Every so often, headlines appear recording the disturbing election by the United Nations (UN) General Assembly of yet another human rights violator to the UN Human Rights Council (UNHRC), or yet another women’s oppressor to the UN Committee on the Status of Women (UNCSW). 

‘With today’s election, human rights authority figures on the Council will now include the likes of the Democratic Republic of the Congo, Afghanistan, and Angola, along with Qatar which was re-elected,’ read a report in 2017 by a Human Rights NGO critical of the UN.

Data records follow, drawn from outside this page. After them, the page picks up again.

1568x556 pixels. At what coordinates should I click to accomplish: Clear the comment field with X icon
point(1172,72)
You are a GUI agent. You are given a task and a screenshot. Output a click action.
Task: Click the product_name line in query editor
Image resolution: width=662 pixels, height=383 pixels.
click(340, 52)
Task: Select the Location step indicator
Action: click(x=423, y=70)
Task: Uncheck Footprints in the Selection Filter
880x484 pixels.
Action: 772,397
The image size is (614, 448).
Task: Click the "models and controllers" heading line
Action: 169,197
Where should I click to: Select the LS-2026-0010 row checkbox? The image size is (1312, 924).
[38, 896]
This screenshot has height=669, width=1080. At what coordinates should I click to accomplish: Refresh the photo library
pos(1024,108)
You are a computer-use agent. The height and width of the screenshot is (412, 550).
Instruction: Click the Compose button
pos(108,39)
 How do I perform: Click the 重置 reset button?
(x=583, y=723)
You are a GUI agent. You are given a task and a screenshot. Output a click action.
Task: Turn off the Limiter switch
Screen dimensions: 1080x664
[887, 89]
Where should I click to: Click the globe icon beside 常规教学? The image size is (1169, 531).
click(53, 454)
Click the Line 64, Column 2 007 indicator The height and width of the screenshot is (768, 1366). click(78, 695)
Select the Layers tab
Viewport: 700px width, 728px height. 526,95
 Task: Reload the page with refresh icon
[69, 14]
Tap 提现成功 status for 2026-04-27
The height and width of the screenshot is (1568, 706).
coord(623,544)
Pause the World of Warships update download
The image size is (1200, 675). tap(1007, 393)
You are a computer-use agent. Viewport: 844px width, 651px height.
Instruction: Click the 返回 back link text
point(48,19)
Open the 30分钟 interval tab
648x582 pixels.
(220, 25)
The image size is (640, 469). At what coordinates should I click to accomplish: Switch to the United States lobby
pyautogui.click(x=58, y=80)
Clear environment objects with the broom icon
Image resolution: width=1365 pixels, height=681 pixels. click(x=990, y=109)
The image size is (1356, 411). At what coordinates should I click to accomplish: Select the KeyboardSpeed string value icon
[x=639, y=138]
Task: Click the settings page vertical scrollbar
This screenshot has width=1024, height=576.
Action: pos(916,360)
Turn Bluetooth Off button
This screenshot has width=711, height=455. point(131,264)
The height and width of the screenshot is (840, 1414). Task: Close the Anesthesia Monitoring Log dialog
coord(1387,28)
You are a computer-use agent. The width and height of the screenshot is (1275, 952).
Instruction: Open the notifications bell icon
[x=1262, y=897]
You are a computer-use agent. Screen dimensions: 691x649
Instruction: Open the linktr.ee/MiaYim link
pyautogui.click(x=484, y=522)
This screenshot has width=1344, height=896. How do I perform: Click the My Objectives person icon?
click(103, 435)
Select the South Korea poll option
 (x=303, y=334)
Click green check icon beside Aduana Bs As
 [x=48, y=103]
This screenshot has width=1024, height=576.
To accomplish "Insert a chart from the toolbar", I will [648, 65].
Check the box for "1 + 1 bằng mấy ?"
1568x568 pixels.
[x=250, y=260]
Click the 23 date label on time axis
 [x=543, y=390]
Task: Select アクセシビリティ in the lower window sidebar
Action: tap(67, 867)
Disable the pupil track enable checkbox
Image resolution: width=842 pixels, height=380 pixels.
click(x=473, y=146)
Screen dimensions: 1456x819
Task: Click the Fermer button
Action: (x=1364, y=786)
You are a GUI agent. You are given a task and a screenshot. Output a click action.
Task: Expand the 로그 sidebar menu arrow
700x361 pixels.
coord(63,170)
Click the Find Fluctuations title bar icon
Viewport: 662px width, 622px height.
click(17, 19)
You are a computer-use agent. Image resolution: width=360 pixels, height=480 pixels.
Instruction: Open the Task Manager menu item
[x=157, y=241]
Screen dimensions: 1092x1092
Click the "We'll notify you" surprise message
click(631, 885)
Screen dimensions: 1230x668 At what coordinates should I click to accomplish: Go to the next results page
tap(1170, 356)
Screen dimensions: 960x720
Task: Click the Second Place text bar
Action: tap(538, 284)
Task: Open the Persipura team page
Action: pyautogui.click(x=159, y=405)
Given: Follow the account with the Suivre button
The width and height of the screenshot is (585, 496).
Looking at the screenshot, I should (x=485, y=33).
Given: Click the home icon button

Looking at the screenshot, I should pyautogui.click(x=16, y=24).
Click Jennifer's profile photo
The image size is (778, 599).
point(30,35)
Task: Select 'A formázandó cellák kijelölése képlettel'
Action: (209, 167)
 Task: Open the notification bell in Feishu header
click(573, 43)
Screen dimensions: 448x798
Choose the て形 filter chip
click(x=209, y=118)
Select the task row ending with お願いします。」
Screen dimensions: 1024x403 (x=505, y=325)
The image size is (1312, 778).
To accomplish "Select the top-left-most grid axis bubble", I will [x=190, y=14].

‘The United Nations General Assembly on Tuesday overwhelmingly elected China, Cuba, Gabon, Pakistan, Russia, and Uzbekistan as members of the UN Human Rights Council. The election underscores the UN’s long record of entrusting the oversight of human rights to the very regimes who violate them most flagrantly,’ said a report in 2020 by the non-partisan Foundation for Defense of Democracies.

‘Women’s groups blast UN after it allows Iran to join women’s rights panel,’ ran a media headline in 2021.

Human rights scores

It’s difficult to objectively measure the human rights record of a country. There isn’t, in fact, an authoritative ranking or score by which countries can be compared.

A weak attempt is made in a paper by Christopher Fariss, Michael Kenwick and Kevin Reuning of Harvard University, who simply counted reported government-caused deaths of non-combatants to compile ‘latent human rights protection scores’ for countries (data). OurWorldInData has a useful map of the results.

This list is questionable. Qatar, for example, gets a robustly positive score, placing it in the top quintile among countries such as Finland, Switzerland and the United Kingdom, despite grave concerns having been expressed about its human rights record against migrant workers, LGBT+ people and women.

The United States is surely far from perfect, but its negative score, placing it in the second-lowest quintile among Uzbekistan, Chad, Angola and Indonesia, seems excessive. 

Mauritania gets a positive score, because instead of being killed, two third of its women have their genitals mutilated, which the Harvard ranking didn’t bother to count. Nor did it take into account other dimensions of human rights, such as freedom of expression, media freedom, or civil liberties.

Still, if we use the Harvard human rights protection scores to rank countries, it is notable that of the current 47 members of the UNHRC, 18 (38%) have negative scores. 

That list, from worst to best, is: Libya, Sudan, Eritrea, Cameroon, Venezuela, Brazil, Mexico, Somalia, China, India, Pakistan, Ukraine, Honduras, Uzbekistan, United States, Indonesia, Cuba, and Kazakhstan. 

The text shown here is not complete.